Gosney was foremost a man of letters, and his first startup was a San Diego literary agency called the Word Shop. From there he opened his own publishing house, Avant Books. His titles ranged from a biography of John Muir to the first English translation of the Greek play “Buddha,” by Nikos Kazantzakis.
He came up with the idea for the Digital Be-In while still living in San Diego, in 1988.
“Michael recognized that San Francisco was ground-zero for the digital revolution,” said Wagner, “and he needed to be where the action was.”
He introduced himself at his first Be-In, a private party put on by Verbum Interactive. It piggybacked on Macworld Expo, a trade show at Moscone Center for devotees of Apple computers.
“The Mac was born of that whole ‘60s scene,” said Gosney at the time. “It’s all about spiritual power, personal power and evolution. Now, all throughout the computer business, you find people who were active in the ‘60s in San Francisco.”
Within five years the Digital Be-In was big enough to invite the general public as a ticketed event that combined music and dance with a showcase of new technology and a very primitive attempt at live streaming.
“The ‘60s reached its arms out to the ‘90s, and the ‘90s wired back,” wrote San Francisco Examiner reporter Scott Rosenberg, who covered the 1992 anniversary event. “At one end of the club, booths sold Oracle facsimile editions and T-shirts displaying ‘Peace’ in 37 languages (100% cotton, preshrunk). At the other, a sign read, “Welcome to the digital realm,” and a narrow hallway led to a cybernetic playroom.”
Gosney co-produced versions of the Digital Be-In in Tokyo and London. His final San Francisco Digital Be-In was on Jan. 12, 2017, the 50th anniversary of the Human Be-In.
“After that, he retired the concept,” said Wagner. “He was onto other things.”

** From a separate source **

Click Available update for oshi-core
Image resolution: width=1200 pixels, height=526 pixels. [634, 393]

One month ago, Wagner spent two weeks with Gosney to help organize his archive of artworks, essays and a massive number of digital files. Gosney’s goal was to donate the archive to either UC Berkeley or Stanford University. But his illness overtook him before he could make the necessary introductions. His colleagues and disciples plan to finish the project, however long it takes, and place Gosley’s material and digital works with an academic institution.
“The archive is intended to mark the transition from the pre-digital age to the digital age,” Wagner said. “Michael recognized that digital technology self-organizes in the same manner as nature and biology and therefore he was able to effect meaningful change in both fields.”
A public celebration of life will be held Friday, May 27 at Broadway Studios, 435 Broadway, St., San Francisco. Doors open at 3 pm. with a service at 5 pm. A $20 donation is requested.
Survivors include his daughters Kate Gosney-Hoffman of Long Beach and Rachel Gosney of Las Vegas; mother Lou Gosney and brother Jeff Gosney, both of Greensboro, N.C.; sister Kimberly Bruton of Wilmington, N.C.; and three grandchildren.